[Required work]
For the material that follows, return exactly the lines from the one with "Given: Bookmark this page with the star" through the one with "Click the entries newspaper icon in sidebar", both ends included.

[Extracted entries]
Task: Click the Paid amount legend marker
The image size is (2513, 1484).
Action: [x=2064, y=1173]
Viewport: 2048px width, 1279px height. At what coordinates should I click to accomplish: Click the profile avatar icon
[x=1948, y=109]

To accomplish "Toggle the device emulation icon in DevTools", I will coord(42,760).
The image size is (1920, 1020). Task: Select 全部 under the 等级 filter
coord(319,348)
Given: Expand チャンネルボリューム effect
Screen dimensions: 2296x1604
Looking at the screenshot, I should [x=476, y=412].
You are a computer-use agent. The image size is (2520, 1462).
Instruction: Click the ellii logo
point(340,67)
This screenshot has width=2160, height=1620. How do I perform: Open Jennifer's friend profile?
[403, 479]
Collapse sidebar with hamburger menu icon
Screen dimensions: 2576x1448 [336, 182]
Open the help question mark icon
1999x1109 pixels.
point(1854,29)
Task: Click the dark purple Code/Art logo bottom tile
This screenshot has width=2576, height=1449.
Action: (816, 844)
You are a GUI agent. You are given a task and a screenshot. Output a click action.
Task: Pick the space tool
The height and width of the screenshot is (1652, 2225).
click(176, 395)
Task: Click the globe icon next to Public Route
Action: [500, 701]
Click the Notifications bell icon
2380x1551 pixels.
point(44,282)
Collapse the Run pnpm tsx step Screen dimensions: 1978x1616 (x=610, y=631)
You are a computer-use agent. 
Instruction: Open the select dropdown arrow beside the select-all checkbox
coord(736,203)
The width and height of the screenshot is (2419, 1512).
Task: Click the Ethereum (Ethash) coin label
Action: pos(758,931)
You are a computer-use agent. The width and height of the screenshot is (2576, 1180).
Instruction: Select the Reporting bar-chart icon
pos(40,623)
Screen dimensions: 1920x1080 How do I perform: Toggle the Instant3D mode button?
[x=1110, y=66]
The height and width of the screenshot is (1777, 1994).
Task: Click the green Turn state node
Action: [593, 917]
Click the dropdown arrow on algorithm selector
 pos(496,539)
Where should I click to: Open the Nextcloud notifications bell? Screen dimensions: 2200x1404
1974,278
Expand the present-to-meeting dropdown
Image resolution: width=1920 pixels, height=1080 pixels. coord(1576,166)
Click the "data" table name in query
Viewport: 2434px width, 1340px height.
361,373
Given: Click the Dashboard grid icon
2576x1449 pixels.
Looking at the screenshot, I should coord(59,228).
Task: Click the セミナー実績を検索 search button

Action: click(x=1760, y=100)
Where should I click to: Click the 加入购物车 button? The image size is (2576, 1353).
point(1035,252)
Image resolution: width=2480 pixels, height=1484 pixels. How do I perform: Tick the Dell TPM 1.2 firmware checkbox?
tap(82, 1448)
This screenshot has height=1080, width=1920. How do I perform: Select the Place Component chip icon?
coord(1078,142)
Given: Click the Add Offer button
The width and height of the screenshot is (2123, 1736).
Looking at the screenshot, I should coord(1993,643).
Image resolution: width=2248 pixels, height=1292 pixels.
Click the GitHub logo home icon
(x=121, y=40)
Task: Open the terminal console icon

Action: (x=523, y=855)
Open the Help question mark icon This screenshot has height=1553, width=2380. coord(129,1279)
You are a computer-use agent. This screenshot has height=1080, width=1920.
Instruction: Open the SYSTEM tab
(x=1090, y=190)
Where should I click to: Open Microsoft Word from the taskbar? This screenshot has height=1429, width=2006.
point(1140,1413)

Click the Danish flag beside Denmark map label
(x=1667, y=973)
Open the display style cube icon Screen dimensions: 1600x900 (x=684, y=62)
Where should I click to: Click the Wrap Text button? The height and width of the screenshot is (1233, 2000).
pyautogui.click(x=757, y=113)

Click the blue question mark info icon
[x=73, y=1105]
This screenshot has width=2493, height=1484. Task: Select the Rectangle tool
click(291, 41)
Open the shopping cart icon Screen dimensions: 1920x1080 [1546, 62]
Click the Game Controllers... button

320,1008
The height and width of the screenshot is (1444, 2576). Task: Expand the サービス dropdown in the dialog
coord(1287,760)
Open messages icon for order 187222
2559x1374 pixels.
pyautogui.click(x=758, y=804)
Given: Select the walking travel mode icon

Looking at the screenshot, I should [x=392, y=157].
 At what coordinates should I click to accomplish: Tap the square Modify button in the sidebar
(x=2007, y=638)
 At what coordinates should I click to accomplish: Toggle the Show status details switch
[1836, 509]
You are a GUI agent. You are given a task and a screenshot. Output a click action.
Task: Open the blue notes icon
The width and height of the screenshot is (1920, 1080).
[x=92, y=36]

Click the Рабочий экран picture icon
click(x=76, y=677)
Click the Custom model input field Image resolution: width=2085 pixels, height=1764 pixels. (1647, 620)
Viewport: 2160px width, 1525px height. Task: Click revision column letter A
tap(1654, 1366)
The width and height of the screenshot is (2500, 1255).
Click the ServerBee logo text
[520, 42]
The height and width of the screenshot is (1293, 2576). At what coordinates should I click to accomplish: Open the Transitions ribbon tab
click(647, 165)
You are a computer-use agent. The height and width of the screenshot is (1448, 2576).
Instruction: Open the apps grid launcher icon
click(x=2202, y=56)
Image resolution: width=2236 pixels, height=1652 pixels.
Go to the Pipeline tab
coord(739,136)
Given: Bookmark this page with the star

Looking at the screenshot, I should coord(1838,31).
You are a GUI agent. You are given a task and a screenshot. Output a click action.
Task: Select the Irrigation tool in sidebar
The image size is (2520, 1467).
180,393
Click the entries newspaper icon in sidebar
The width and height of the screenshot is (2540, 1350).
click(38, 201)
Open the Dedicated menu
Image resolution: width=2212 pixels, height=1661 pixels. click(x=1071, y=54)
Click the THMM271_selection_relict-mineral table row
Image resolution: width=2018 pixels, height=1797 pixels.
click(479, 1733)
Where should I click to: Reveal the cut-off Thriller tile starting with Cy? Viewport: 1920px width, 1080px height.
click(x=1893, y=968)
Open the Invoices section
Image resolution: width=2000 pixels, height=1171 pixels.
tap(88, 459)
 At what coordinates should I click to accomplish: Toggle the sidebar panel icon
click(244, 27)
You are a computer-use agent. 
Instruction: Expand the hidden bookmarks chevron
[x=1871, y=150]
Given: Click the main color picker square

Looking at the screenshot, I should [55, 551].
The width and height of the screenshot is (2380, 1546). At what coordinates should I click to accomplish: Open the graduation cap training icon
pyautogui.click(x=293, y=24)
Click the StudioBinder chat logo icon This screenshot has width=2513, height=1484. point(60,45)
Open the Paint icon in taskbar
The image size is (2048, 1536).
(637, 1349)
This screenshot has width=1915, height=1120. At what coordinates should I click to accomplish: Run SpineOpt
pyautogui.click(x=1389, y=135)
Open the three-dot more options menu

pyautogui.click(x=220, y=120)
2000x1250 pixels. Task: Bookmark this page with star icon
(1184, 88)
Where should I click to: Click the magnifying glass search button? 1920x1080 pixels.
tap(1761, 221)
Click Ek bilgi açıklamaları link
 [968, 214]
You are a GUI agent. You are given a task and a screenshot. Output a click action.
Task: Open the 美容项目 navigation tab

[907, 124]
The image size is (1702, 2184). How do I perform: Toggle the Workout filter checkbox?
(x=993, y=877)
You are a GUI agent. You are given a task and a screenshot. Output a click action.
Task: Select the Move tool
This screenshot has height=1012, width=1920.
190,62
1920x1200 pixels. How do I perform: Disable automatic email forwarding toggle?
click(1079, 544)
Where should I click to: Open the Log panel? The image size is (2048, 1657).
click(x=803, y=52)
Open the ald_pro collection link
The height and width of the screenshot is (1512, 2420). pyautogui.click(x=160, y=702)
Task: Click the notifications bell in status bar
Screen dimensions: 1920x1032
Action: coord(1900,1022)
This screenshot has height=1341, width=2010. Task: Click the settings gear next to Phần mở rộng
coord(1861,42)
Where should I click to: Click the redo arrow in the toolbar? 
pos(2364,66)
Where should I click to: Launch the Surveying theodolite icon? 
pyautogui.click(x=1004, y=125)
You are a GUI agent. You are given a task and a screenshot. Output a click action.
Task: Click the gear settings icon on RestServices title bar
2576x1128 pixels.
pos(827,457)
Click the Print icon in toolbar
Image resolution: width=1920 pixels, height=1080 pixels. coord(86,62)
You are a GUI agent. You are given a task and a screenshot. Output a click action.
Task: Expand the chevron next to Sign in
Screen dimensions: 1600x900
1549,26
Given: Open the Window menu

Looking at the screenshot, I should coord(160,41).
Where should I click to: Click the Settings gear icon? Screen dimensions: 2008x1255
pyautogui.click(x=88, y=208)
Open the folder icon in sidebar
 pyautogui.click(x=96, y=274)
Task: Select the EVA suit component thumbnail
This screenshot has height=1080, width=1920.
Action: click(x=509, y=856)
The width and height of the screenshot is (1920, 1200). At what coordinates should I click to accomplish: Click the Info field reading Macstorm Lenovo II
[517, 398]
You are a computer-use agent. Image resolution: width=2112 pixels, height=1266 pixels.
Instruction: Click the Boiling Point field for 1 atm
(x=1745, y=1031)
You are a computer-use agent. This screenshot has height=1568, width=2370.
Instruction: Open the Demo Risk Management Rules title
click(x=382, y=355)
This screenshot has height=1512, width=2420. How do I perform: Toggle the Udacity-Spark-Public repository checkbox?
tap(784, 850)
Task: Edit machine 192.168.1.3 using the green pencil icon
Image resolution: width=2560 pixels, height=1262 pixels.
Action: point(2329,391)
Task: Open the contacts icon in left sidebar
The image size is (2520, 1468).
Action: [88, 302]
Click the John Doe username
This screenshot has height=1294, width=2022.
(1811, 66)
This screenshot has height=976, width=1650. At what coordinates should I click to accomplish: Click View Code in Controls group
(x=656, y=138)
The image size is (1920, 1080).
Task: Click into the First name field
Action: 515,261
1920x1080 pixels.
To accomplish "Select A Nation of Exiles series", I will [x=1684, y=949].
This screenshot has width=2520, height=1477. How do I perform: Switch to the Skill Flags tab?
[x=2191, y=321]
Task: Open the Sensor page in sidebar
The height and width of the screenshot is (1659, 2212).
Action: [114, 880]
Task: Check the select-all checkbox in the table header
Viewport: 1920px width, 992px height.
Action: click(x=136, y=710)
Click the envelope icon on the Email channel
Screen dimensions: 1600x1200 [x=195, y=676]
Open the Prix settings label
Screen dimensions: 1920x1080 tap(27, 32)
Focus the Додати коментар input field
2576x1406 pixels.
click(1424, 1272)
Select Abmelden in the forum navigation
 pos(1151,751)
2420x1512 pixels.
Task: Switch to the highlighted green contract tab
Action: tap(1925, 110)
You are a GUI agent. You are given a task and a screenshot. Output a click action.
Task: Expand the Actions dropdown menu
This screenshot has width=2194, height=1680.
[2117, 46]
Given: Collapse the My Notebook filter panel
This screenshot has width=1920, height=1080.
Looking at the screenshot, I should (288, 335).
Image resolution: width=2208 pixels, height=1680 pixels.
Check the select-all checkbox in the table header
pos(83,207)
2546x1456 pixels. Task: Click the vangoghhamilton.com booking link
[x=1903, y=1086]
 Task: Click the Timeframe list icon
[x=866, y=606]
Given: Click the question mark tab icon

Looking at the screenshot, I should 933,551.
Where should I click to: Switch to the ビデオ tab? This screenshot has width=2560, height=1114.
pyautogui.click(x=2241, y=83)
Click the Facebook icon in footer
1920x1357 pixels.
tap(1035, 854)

[Result for this exercise]
Given: Bookmark this page with the star

Looking at the screenshot, I should coord(1838,31).
You are a GUI agent. You are given a task and a screenshot. Output a click action.
Task: Select the Irrigation tool in sidebar
The image size is (2520, 1467).
180,393
Click the entries newspaper icon in sidebar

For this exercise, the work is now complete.